We may even give byrds a go at the end of the summer (have a laugh at our expense)  but a friend at my yard has said we won't get laughed out the arena despite the fact we definitely aren't dressagey.


----------



## Cheiro1 (20 April 2012)

Mine is a welshy too.

She scores 60/70% in novices, and is doing the odd low key elementary, she got 64% in her last one.


----------



## Firewell (20 April 2012)

Here's my ex-racer doing dressage.
(permission to post this pic):-






We do unaff and BD prelim and Novice classes with scores unaff of up to 70% prelim and 65% Novice, BD we have scores up to 68% prelim and 60% novice. He has done 3/4 novice tests and has 2 points .

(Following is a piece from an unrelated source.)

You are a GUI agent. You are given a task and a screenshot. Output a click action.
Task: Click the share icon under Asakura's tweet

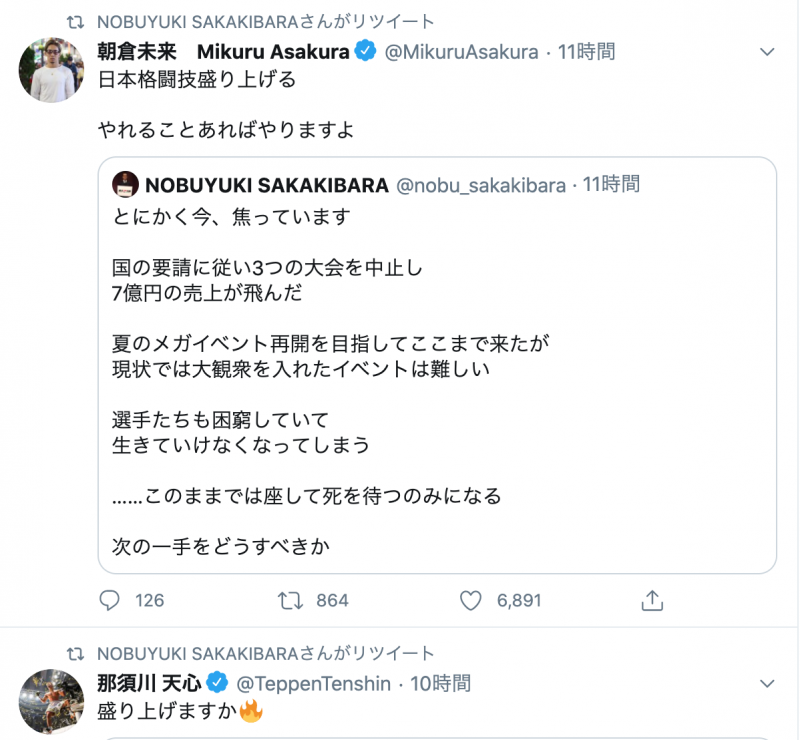(652, 600)
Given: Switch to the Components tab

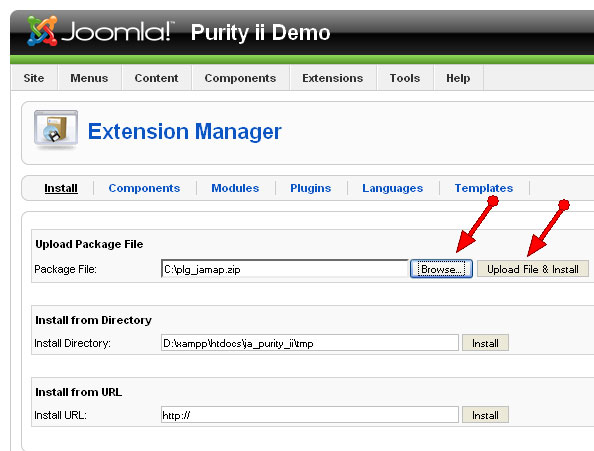Looking at the screenshot, I should 144,188.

No I didn't get him as a dressage horse but as an allrounder. He does eventing, showjumping and showing as well as dressage.

He likes dressage and he's very good at concentrating and trying his best, he has nice paces for it .


----------



## PucciNPoni (20 April 2012)

Mine a part bred arab, ex show horse













and my old ride, my welsh d


----------



## Jackson (20 April 2012)

Compared to the stunning, behaved horses on this thread mine's a bit of an embarassment  

We have been to a total of three shows, and have been placed third, foruth and last ( In that order) our highest % was 66% Which he really did not deserve! 

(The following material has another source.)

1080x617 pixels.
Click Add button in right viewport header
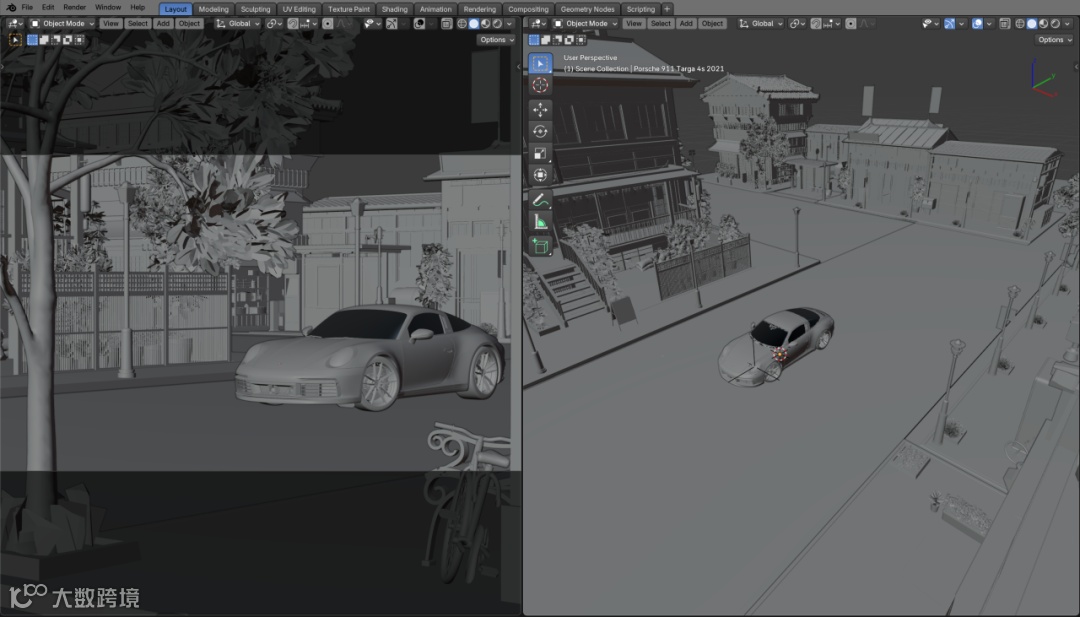(x=686, y=23)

He's got an okay walk and trot, can do the occasional leg yield, rein back and walk pirrouette but he has a mental block when it comes to canter and that holds us back lots. That and the nervy oversized hairy cob and lanky jockey stirruped rider!

His job was originally to do a bit of everything, but it turns out both of us fail at jumping (we can both do it, but unfortunately not at the same time..) So we were converted 

A really Pooey test pic





And a boring walking picture!


----------



## Tr0uble (20 April 2012)

I'm guessing my ID counts?

Baby Rhythm...

Prelim last weekend...one test 1st place on 82.63% and other test 1st place on 70%






A few weeks ago-can't remember the %'s but we got one unplaced and a 5th place






Another from a few weeks ago...both classes unplaced






And our first time out...a fourth place and a first place!


----------



## Farma (20 April 2012)

http://
	
	
		
		
	


	





No idea if this pic will work!! If so here is my cart horse / dressage horse.


----------



## Emma S (20 April 2012)

Only slightly out grown


----------



## ecrozier (20 April 2012)

Oh go on then OP...
Here is my wonderful little arab, he had mostly done endurance when I got him in 2003...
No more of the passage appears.